[Start of SOURCE RECORDS]
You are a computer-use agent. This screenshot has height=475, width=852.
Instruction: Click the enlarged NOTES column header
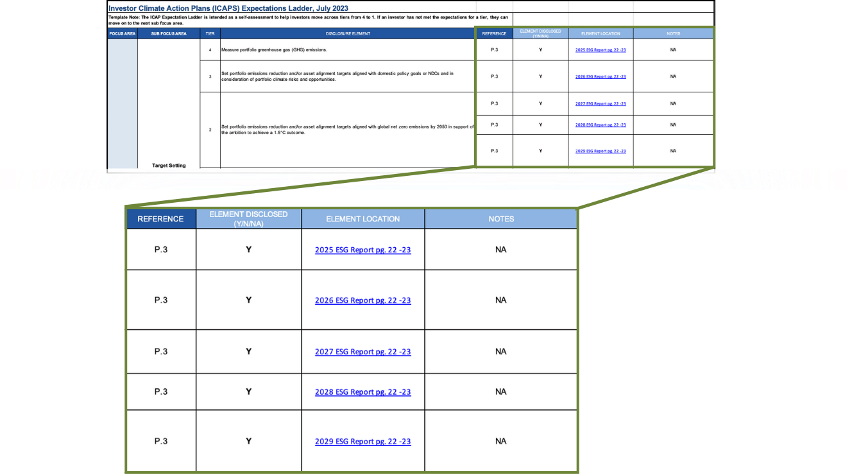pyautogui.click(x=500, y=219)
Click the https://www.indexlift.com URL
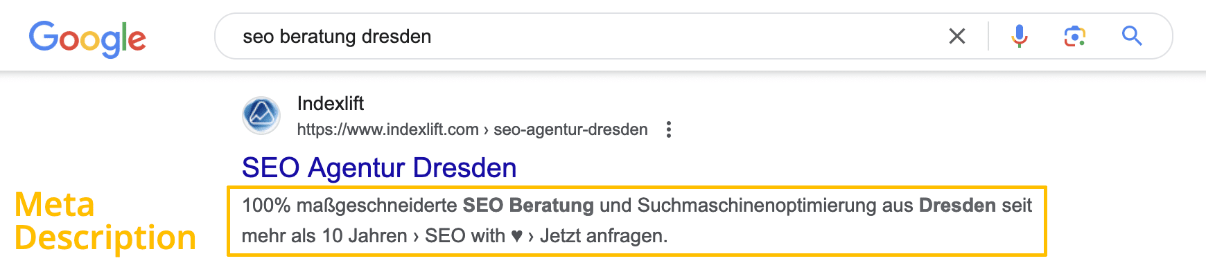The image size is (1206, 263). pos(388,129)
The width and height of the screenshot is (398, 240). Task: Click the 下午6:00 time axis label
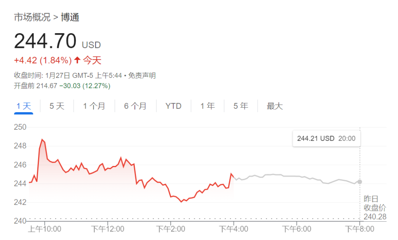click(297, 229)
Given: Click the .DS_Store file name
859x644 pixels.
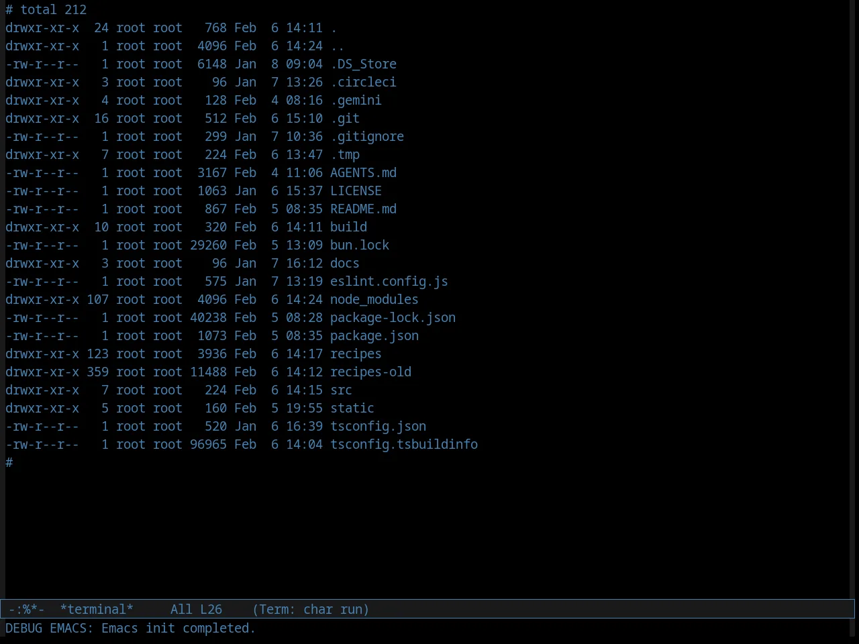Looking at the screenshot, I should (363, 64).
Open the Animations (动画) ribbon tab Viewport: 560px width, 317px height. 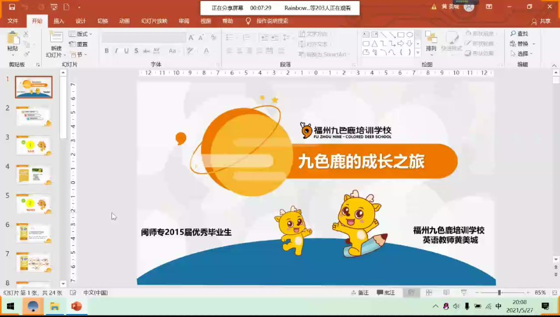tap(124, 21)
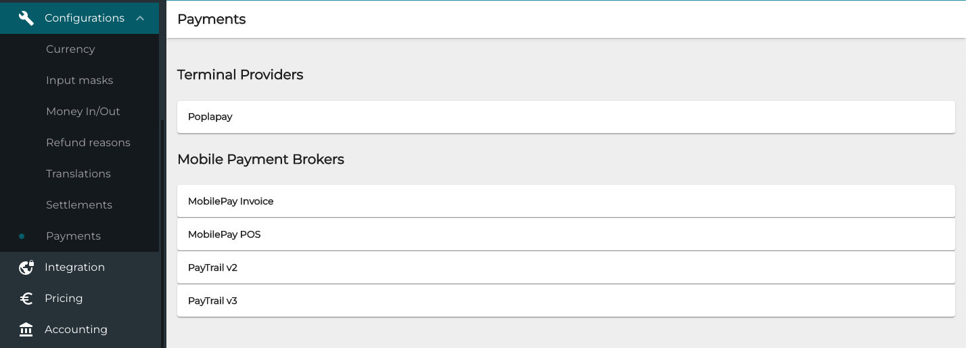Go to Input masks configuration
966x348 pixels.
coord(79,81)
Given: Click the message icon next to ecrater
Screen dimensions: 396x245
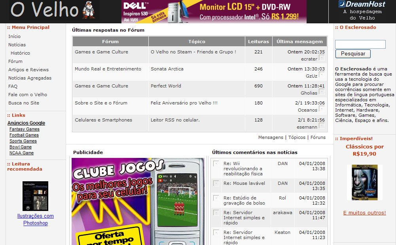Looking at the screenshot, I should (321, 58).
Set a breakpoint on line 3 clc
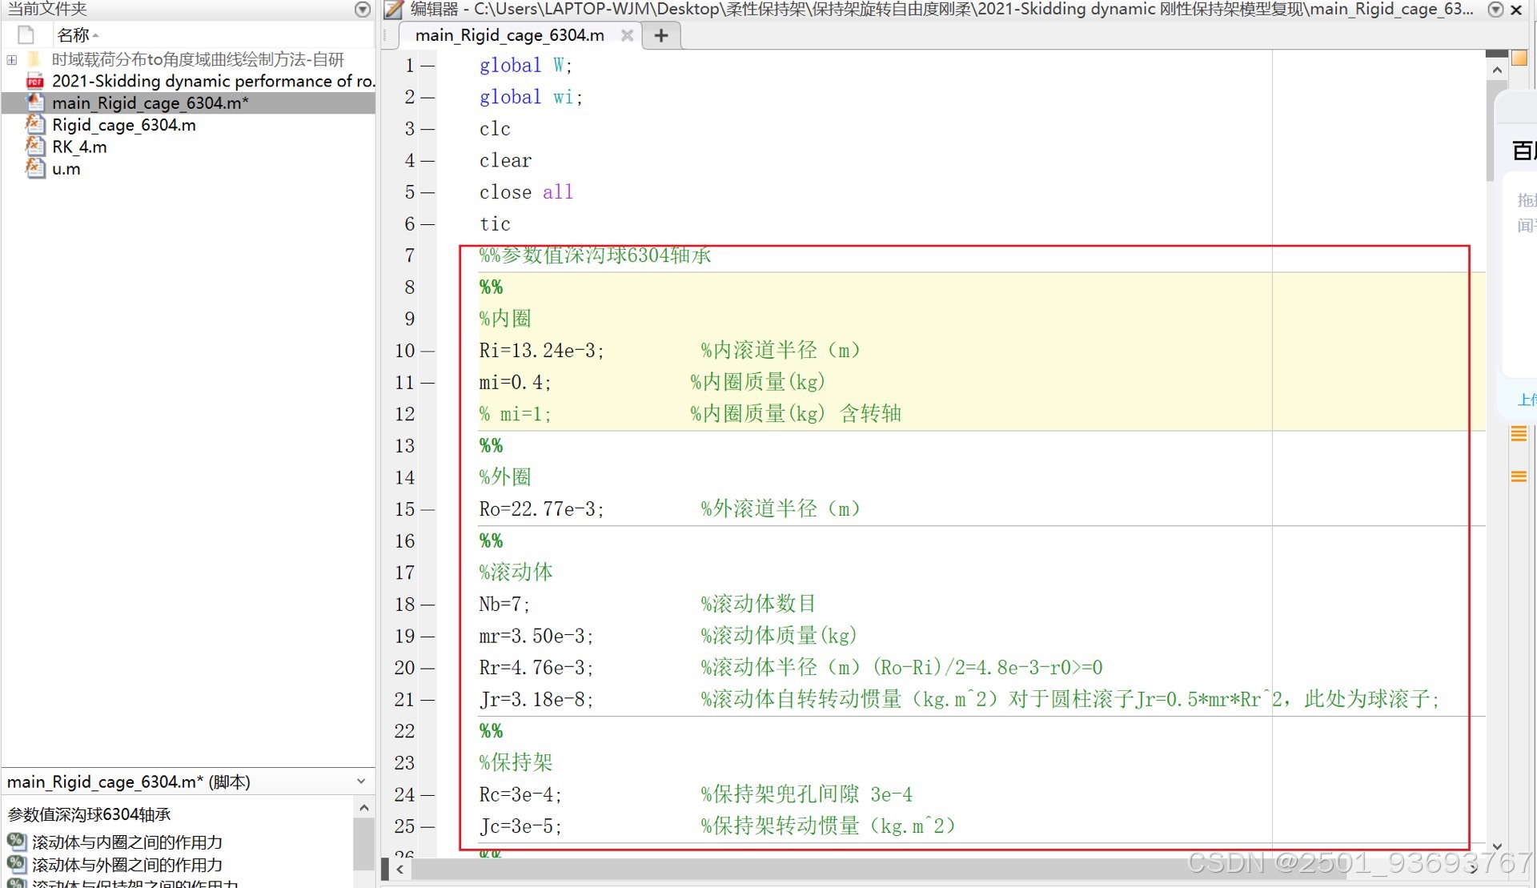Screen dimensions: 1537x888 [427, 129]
[End of SOURCE RECORDS]
[Start of SOURCE RECORDS]
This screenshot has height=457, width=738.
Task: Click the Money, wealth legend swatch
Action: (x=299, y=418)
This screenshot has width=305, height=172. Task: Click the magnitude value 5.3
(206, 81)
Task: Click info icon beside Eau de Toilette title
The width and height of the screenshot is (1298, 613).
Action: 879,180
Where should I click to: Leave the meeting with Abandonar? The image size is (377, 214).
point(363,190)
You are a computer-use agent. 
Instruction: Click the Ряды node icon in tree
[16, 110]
[End of SOURCE RECORDS]
[Start of SOURCE RECORDS]
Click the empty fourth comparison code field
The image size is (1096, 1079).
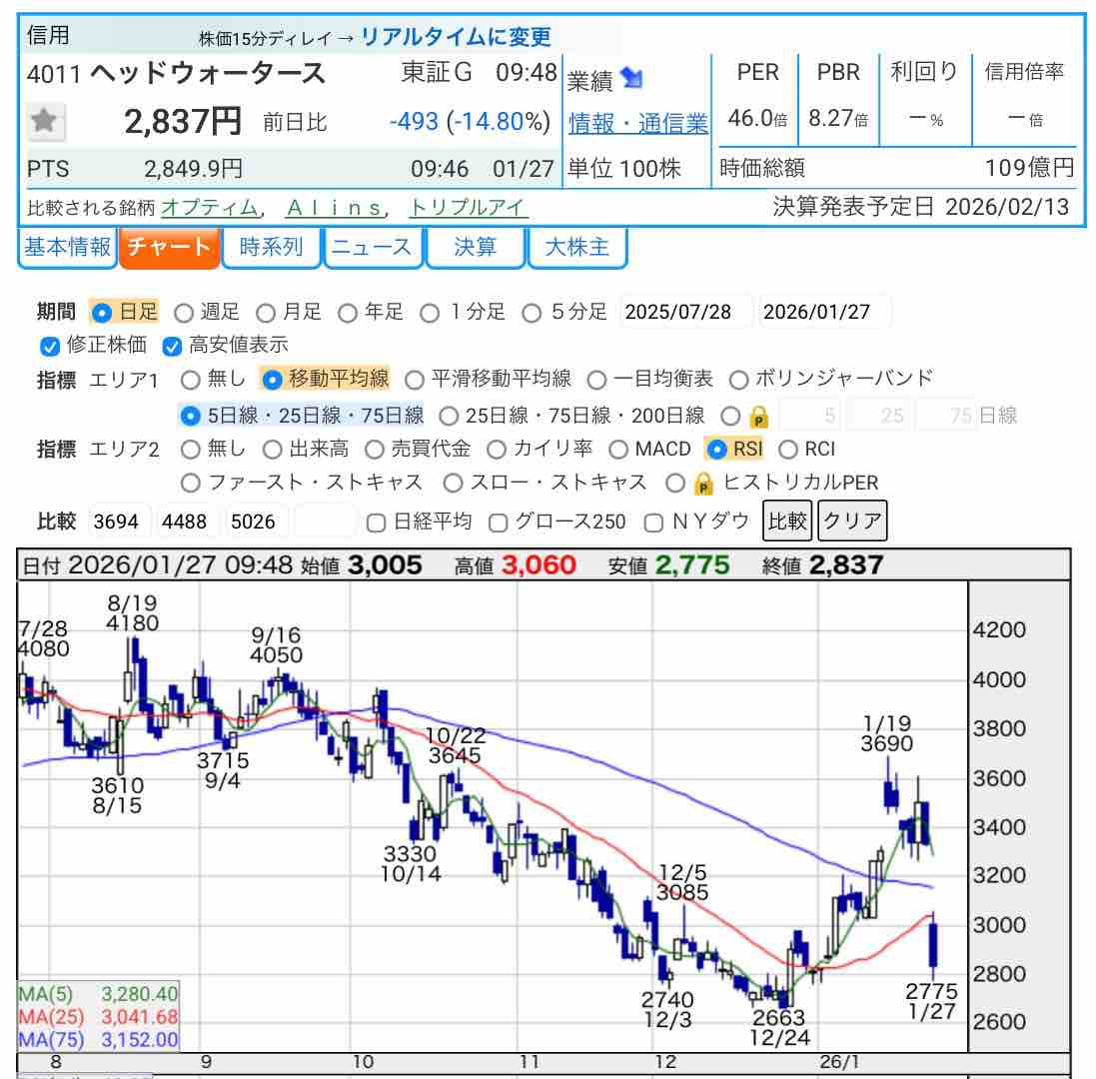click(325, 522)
[End of SOURCE RECORDS]
**EXERCISE OBJECTIVE**
Reproduce everything in the records from the line containing "You are a computer-use agent. This" down to the line containing "Looking at the screenshot, I should (363, 64).", both included, word for word. Leave the pictures out.

**RESULT FOR THIS EXERCISE**
You are a computer-use agent. This screenshot has height=475, width=852.
Instruction: Click the enlarged NOTES column header
pyautogui.click(x=500, y=219)
Click the https://www.indexlift.com URL
The image size is (1206, 263). pos(388,129)
The width and height of the screenshot is (398, 240). Task: Click the 下午6:00 time axis label
click(297, 229)
Given: Click the .DS_Store file name
859x644 pixels.
Looking at the screenshot, I should (363, 64).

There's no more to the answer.